Antonio y Beni necesitaban atención. La mujer padecía Alzheimer y había sufrido un ictus. La enfermedad le impedía hablar y se comunicaba por gestos con su marido que desde hace un tiempo tenía vértigos y estaba en rehabilitación. Este pasado fin de semana sufrió una crisis.

Iñaki, su único hijo, de 51 años, era policía municipal en Bilbao y les visitaba "hasta tres veces al día". En esta tarea le ayudaba Cristina, una asistenta que les cuidaba varios días a la semana y que se enteraba de lo ocurrido por la presencia de las cámaras. A las once de la mañana, como cada lunes, tocaba el timbre y Antonio le abría la puerta. Hoy ni siquiera ha llegado a hacerlo. "Teníamos un trato muy familiar, era como un padre", relata entre sollozos. "Eran majísimos, el hijo y ellos. Venía todos los días y nos organizábamos". El golpe ha sido tremendo para esta trabajadora, que no tenía ni idea de la tragedia: "Me hablaban de su hijo continuamente, decían que era el mejor hijo del mundo".

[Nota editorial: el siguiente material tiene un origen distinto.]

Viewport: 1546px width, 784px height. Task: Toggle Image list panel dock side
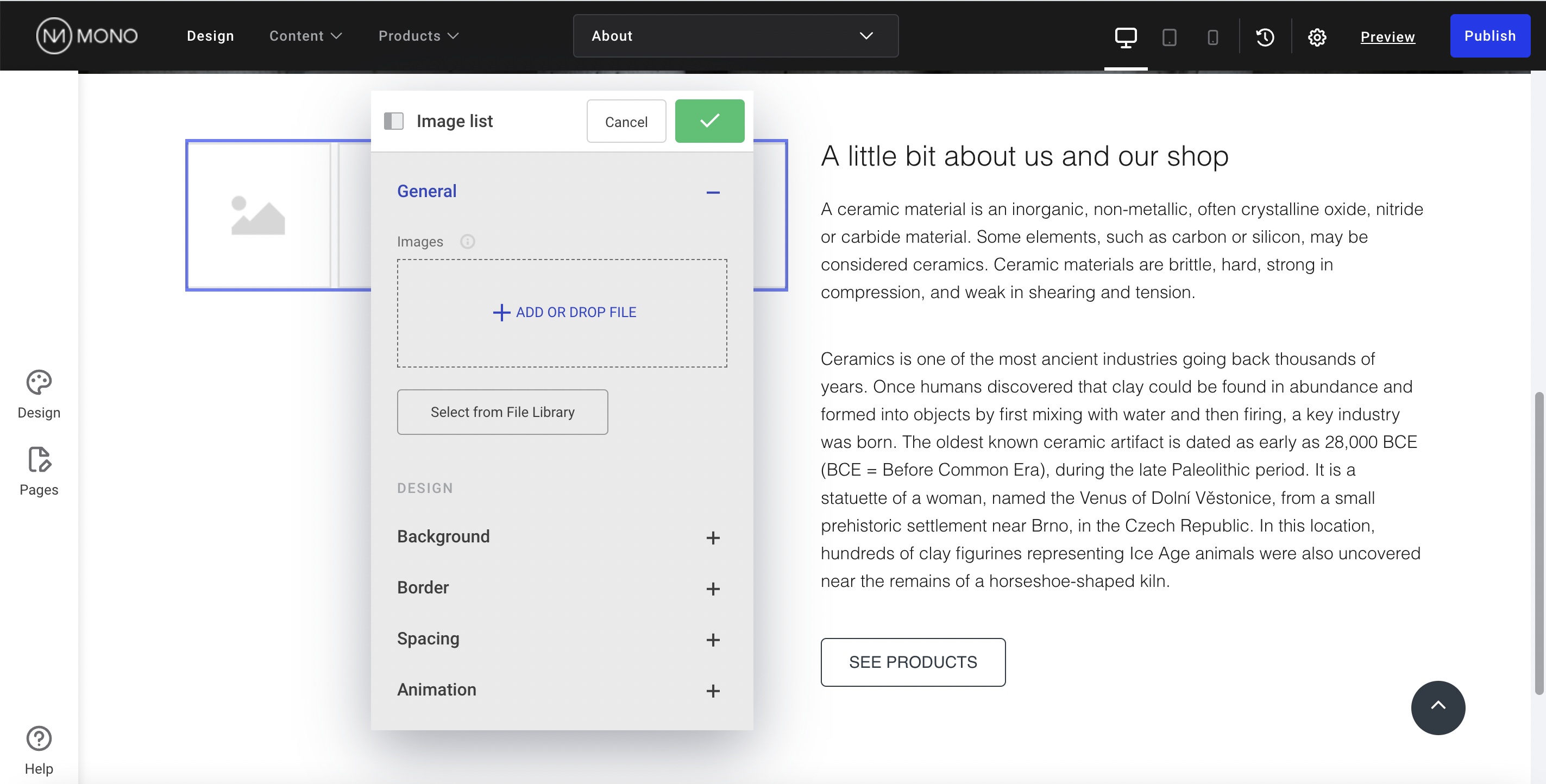(x=394, y=121)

El matrimonio vivía en la calle La Bondad de Barakaldo, frente al hospital San Eloy. Los vecinos de la pareja siguen conmocionados por el suceso. Josemari, un residente en el mismo bloque, les conoce desde que llegaron al edificio hace 47 años desde la aldea Santa María de Vilariño, en A Coruña: "¡Qué van a estar pachuchos, estaban bien! El hijo estaba muy pendiente de ellos, nadie se lo esperaba, era muy cariñoso con ellos". Isabel, otra vecina, cuenta que eran "personas normales, equilibradas". Ninguno escuchó los disparos.

Los vecinos de la calle Juntas Generales, donde vivía Iñaki con su familia (a tan sólo 150 metros), confirman estas palabras: "Un chaval fabuloso, muy buena persona". Hoy en el barrio baracaldés de Santa Teresa nadie habla de otra cosa, todos se preguntan qué ha podido pasar por la cabeza del hijo para acabar con la vida de sus padres y con la suya propia.